Culture Lesson: In France, one must have a blood test to get a loan on a house.

At first blush, I was horrified - what kind of police state was I living in? But once it was explained to me, it suddenly made perfect sense. Let me see what you think:

In France, one does not 'mortgage' a house. I.e., when you buy a house, it is yours. It does not belong to a bank or lending company until the last payment is made, it is yours from day one. This is in contrast to, for example, the practice in the U.S., where missing even one payment theoretically allows the bank to take your house. In France, your house, because it really is yours, cannot be taken from you.

But what does happen is that you owe someone, specifically the bank, a whole pile of money, for which they have nothing to show except a piece of paper on which you have stated "I owe you a whole lot of money". Enter the insurance.

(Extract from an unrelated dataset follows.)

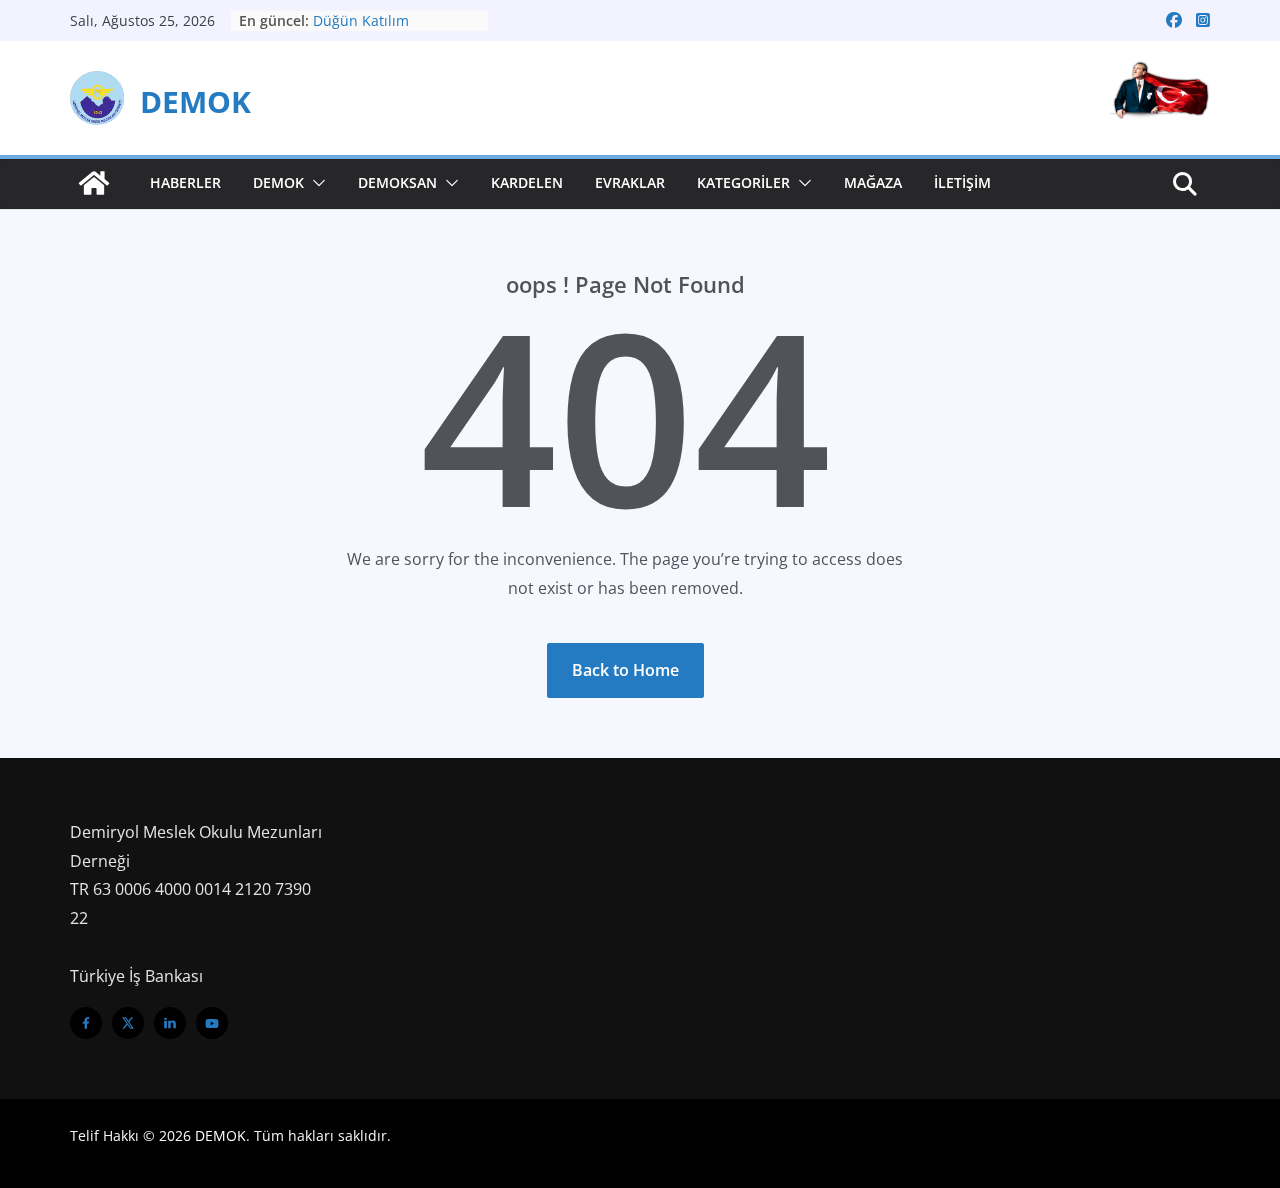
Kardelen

Because the bank has a huge amount riding on your ability to pay off the debt you have with them, they require you to take out insurance on that debt. Thus, if you are killed or incapacitated, they still get their money. But the insurer then has to decide how risky it is to insure you. One of the ways they check? Blood test. All the usuals, in fact - apparently someone looking for a small business loan had to have a full medical workup, and my friend said that her husband, who is slightly older than she, pays more per month on his part of the insurance than she does.

So the blood test goes from being a completely bizarre scary police state type thing, to being something you can understand, and even in some ways appreciate. Does the system work better? I don't know. But I know that a system that doesn't allow people to be thrown out of their homes must have something good going for it.

cat commented:
hey you a little blood test does not hurt that much unless you are full of achaol or drugs, right.